South Africa’s national plan for lowering carbon emissions was drawn up in 2007 before the global financial crash and before renewable energy could create energy more cheaply than coal-powered plants. Each year, the country emits nearly 500-million tonnes of carbon dioxide. The goal sees this continuing to 2025, before plateauing out, and then decreasing from 2036.

Climate Action Tracker, a European group that digs into country climate plans to see their cumulative global effect, rates the South African plan as “highly insufficie­nt”. If every country in the world adopted a similar approach, the world would warm by 4°C this century, double what is considered safe by the United Nation’s Intergover­nmental Panel on Climate Change.

And even the numbers in the already relaxed plan from 2007 will be hard to achieve. The country as a whole can emit 14-gigatons of carbon dioxide until 2050, which is its carbon budget. The idea is for the government to split it up and decide how much each part of the economy can emit. But, as South Africa is operating now, it will have used up its whole budget before 2040.

Eskom’s Medupi and Kusile power plants will take 7.4-gigatons of this budget, according to data from the Energy Research Centre at the University of Cape Town. Their numbers show that the only way the target can be met is if Sasol reduces production at Secunda, starting in 2025, before shutting it down in 2040. Otherwise, Eskom will have to shut down both its megaplants by 2045, two decades ahead of schedule.

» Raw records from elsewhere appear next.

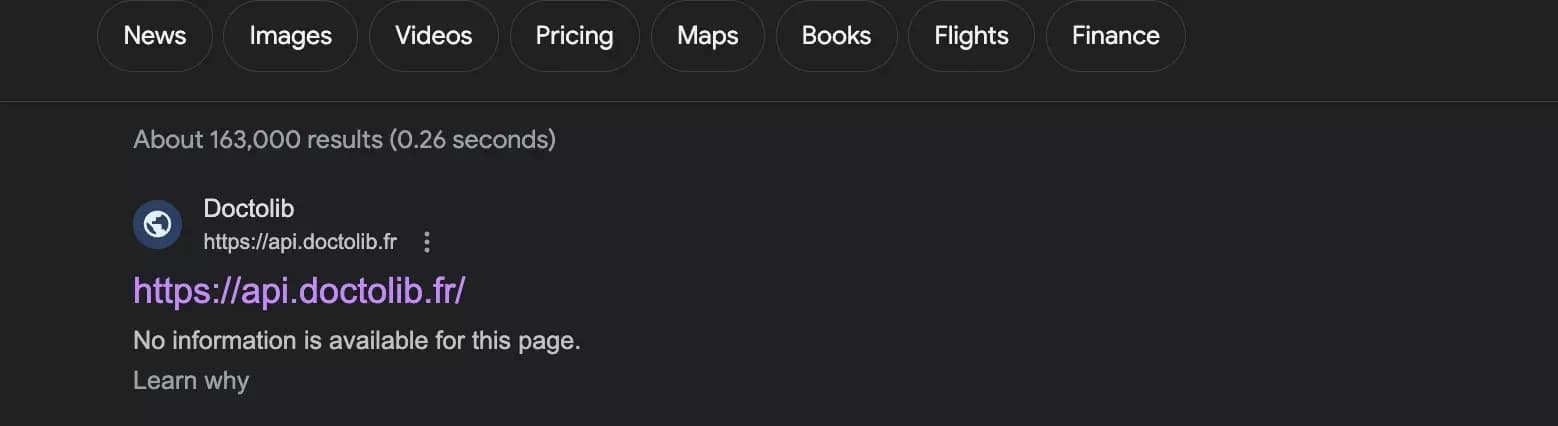Switch to the News filter
Screen dimensions: 1558x426
[155, 36]
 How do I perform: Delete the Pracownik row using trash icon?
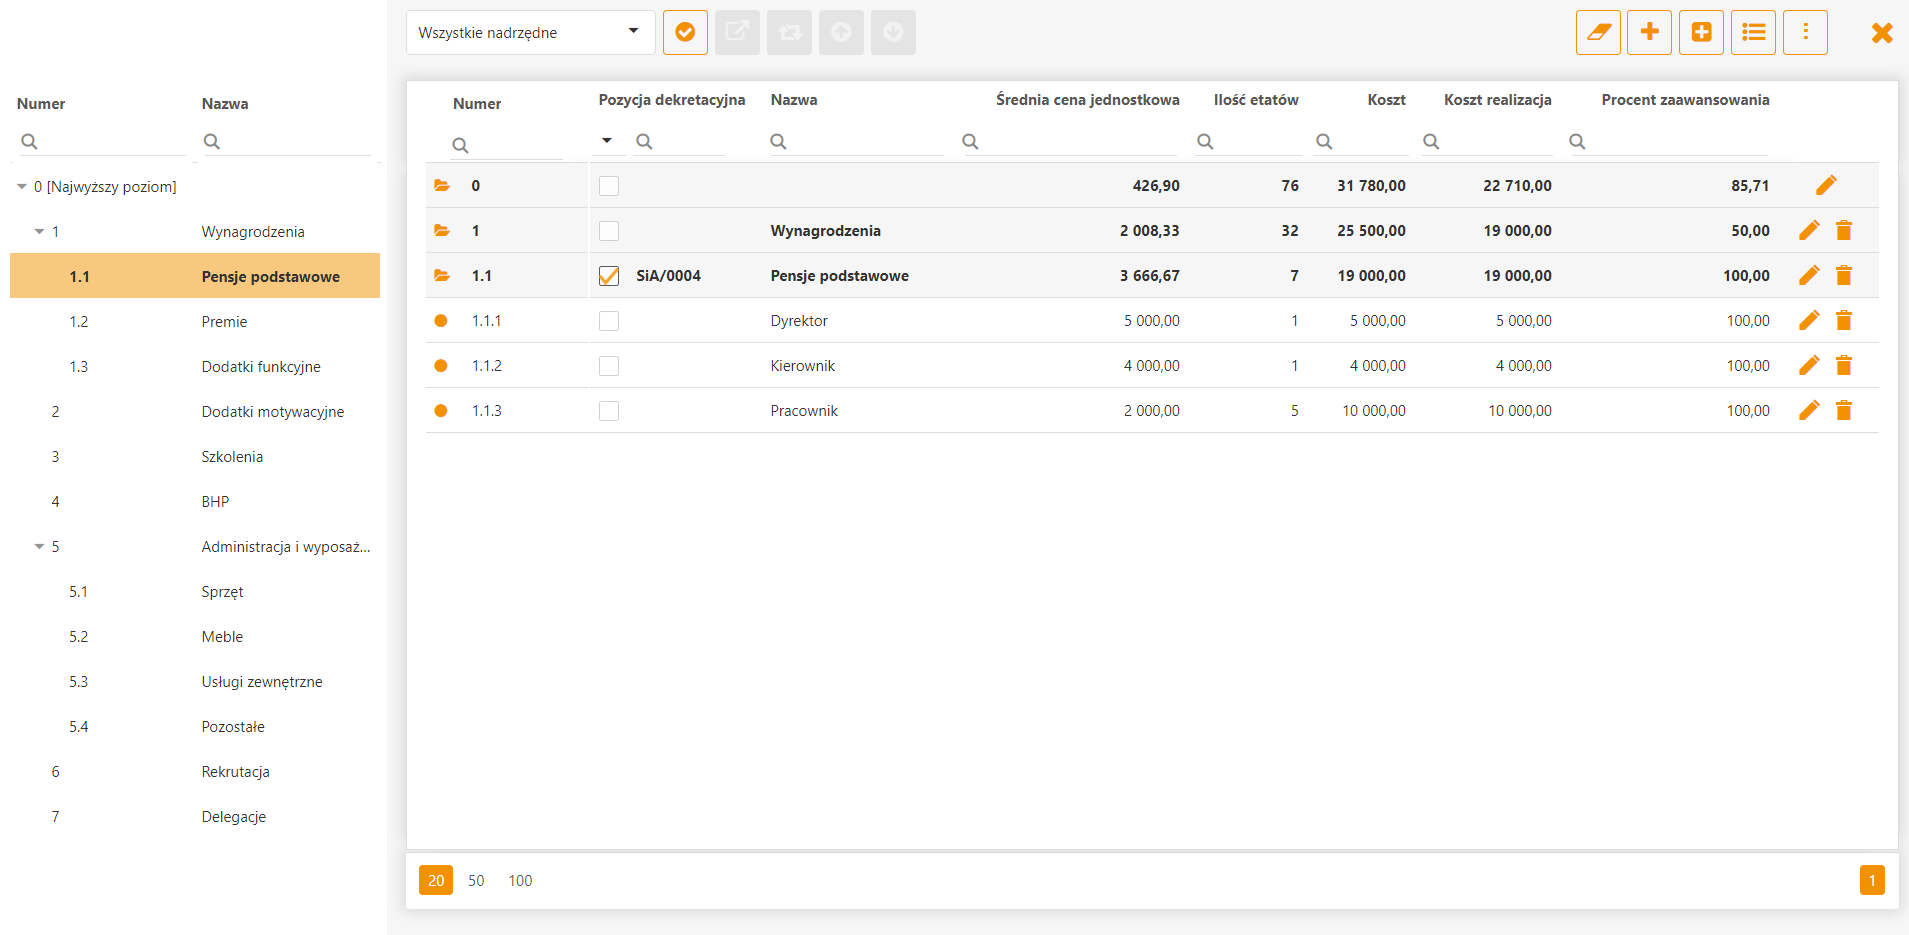pyautogui.click(x=1844, y=411)
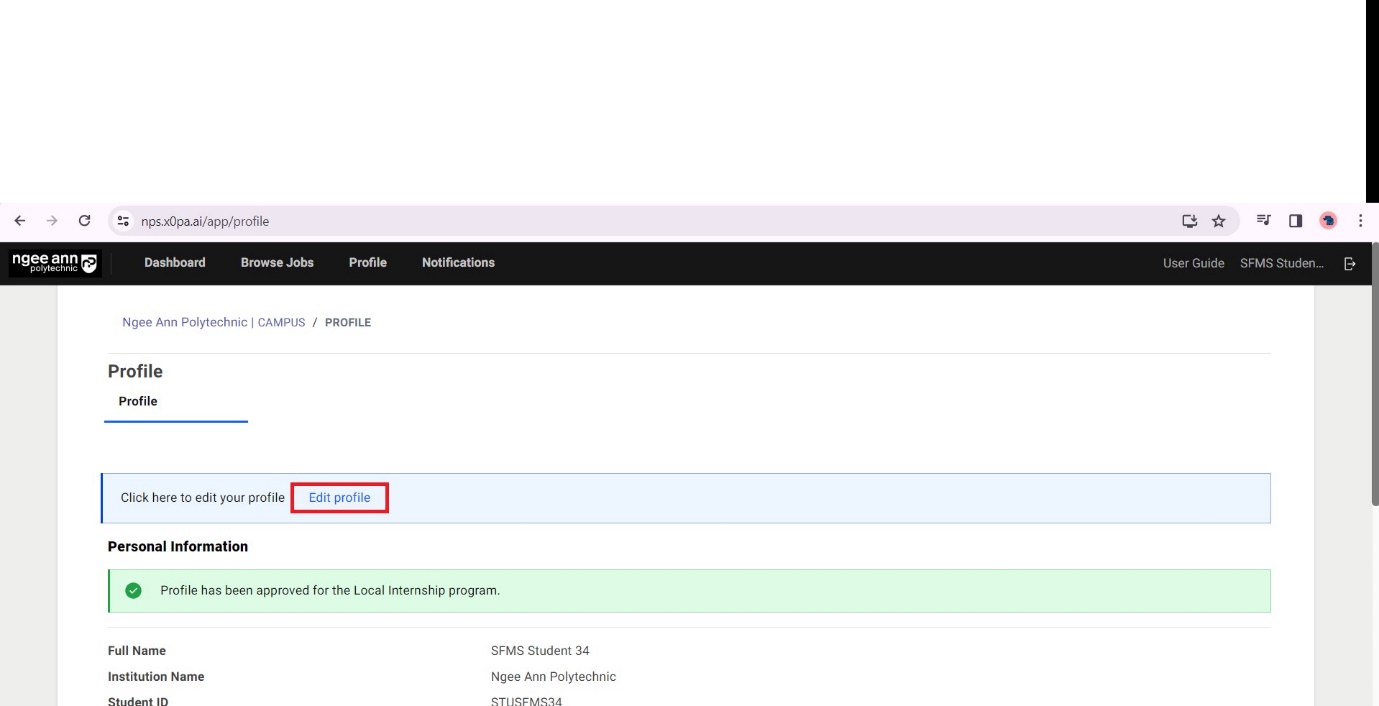Toggle the browser side panel icon

point(1295,222)
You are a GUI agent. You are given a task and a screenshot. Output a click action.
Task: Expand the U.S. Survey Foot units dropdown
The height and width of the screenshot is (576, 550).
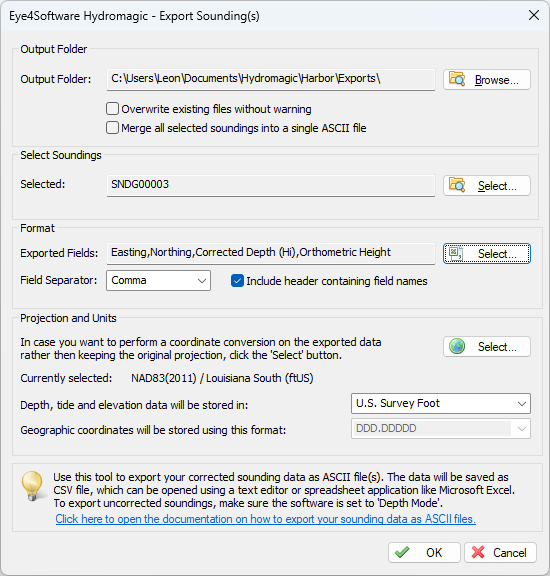[441, 403]
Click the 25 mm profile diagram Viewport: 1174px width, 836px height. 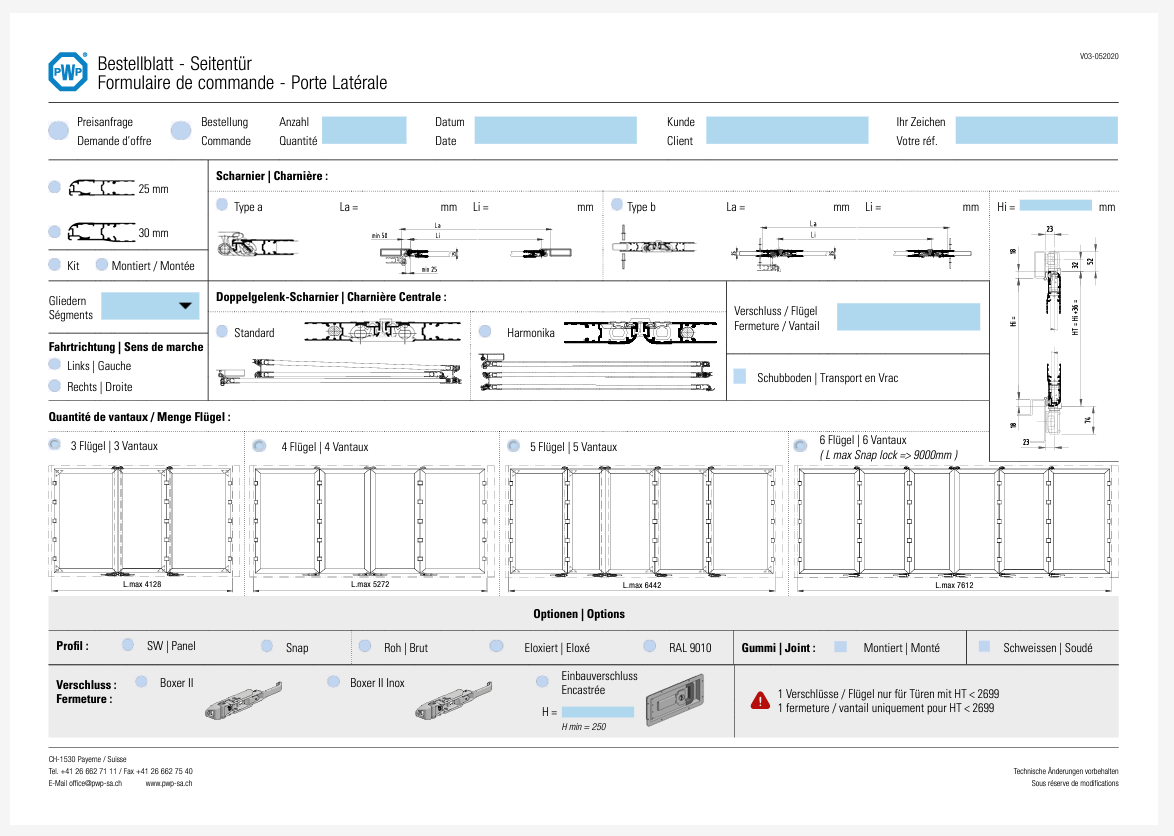pyautogui.click(x=101, y=188)

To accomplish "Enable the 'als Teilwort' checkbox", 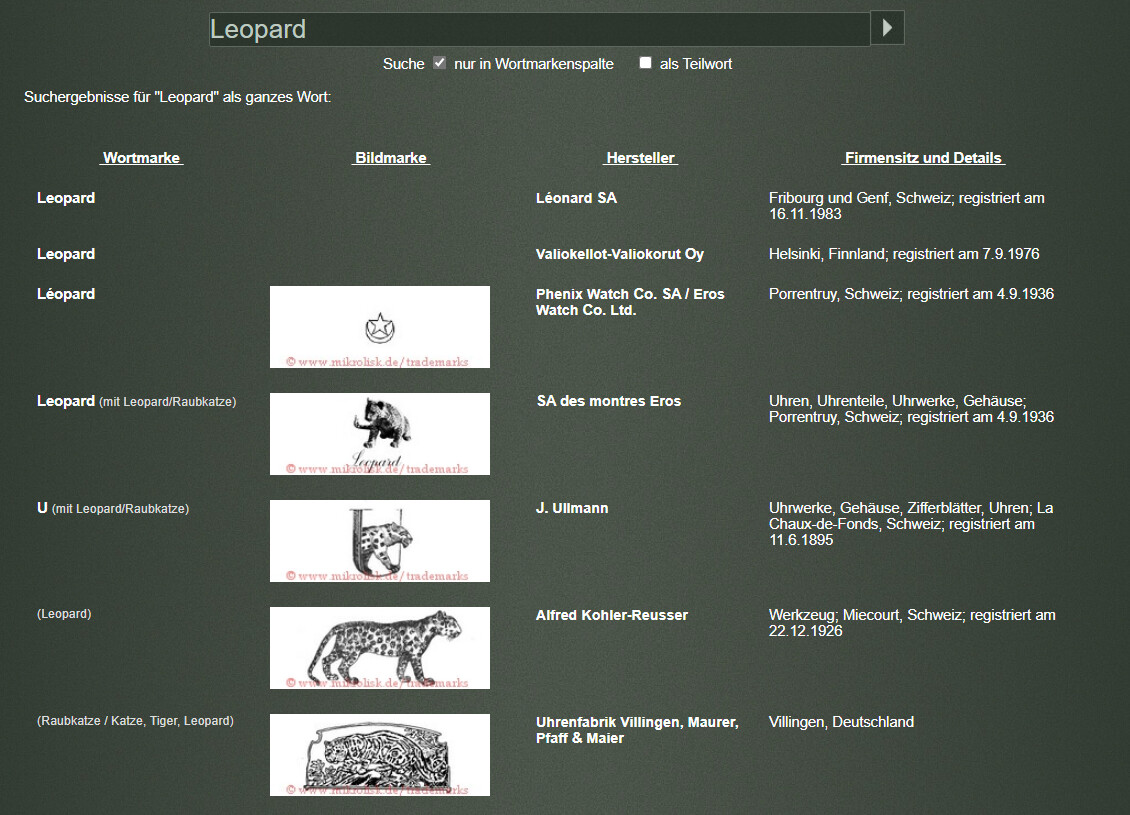I will coord(645,63).
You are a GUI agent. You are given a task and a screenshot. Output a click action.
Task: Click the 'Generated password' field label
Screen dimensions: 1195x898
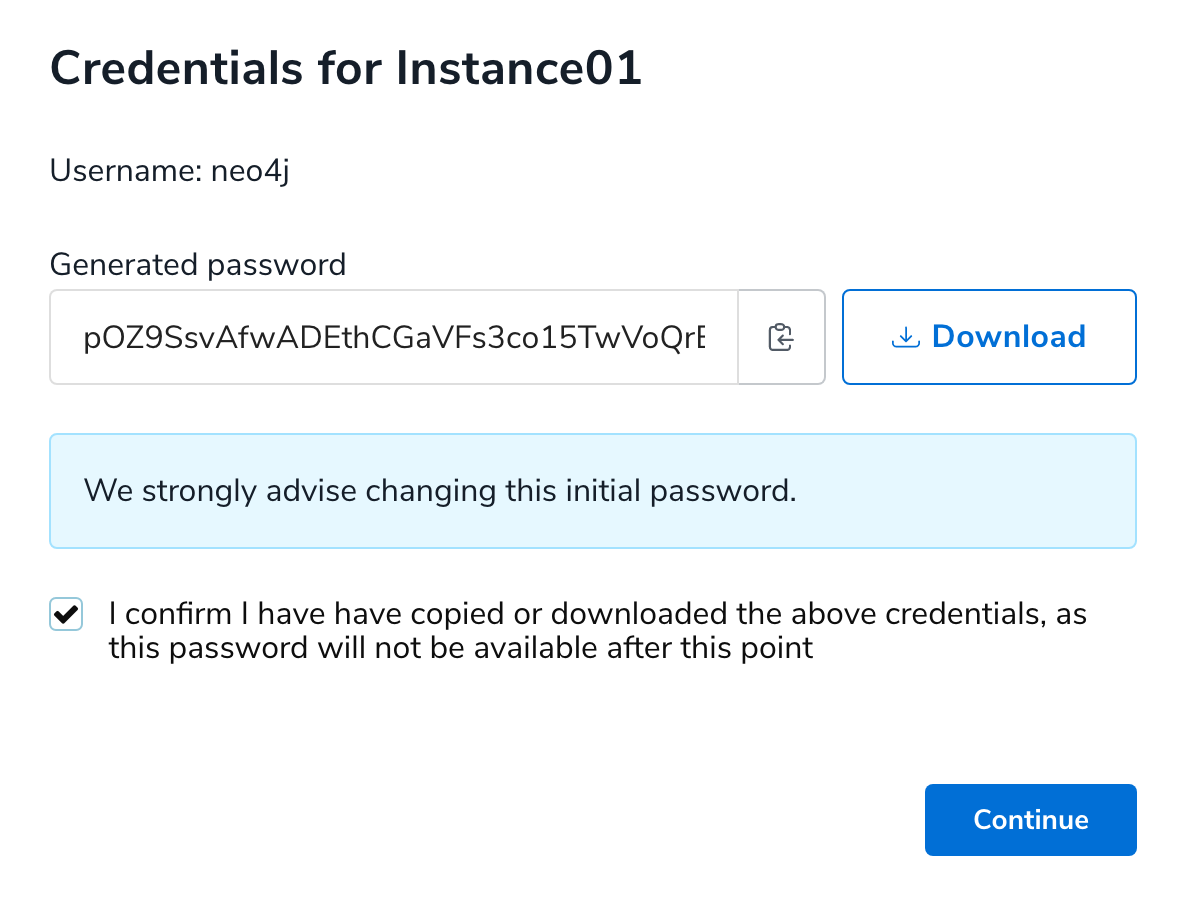pos(198,265)
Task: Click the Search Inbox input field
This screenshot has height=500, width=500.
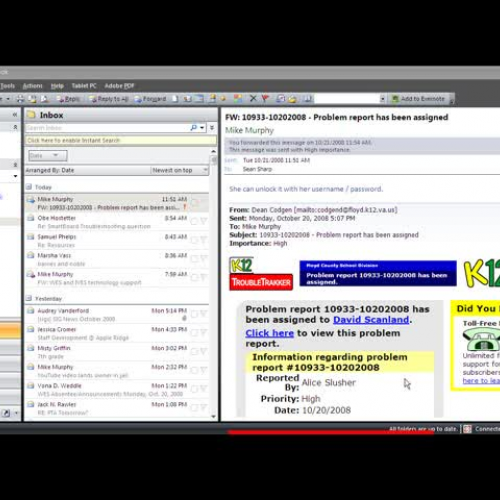Action: click(x=107, y=128)
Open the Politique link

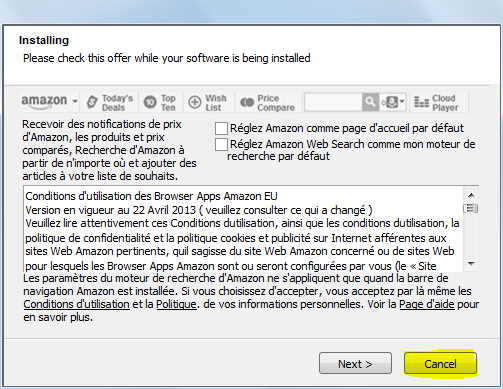tap(176, 304)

The law governing the carbon budget, the National Climate Change Bill, was gazetted for comment in June. It gives the environmen­t minister the power to set a budget for each part of the economy. Companies will then have to submit plans explaining how they will reach this target, which will be made more ambitious every five years. Failure to do so will carry a R5-million fine.

But the effectiven­ess of this will depend on the department having the capacity, and the will, to enforce it. State-owned entities, such as Eskom, are not currently included and private companies have already stymied this process by refusing to disclose their carbon emissions to the government.

The treasury has its own plan to curb carbon emissions with a tax that will come into force mid-2019. Companies will have to pay up to R120 for each tonne of carbon they emit. Sasol says this will cost it between R700-million and R2-billion a year. In theory, the proceeds from the tax will go towards helping companies to lower their carbon emissions.

But most government­s have little power to make fundamenta­l changes to how energy companies invest in different sources of power. This is something that some investors have now taken up. Around the world, shareholde­rs have started tabling “two-degree scenario resolution­s”. These ask companies to look at what they need to do to reduce their carbon emissions to keep global warming to 2°C.

For entities such as Sasol, this can mean that profitable assets, its coalto-liquid plants, will have to be shut down before they pay, themselves.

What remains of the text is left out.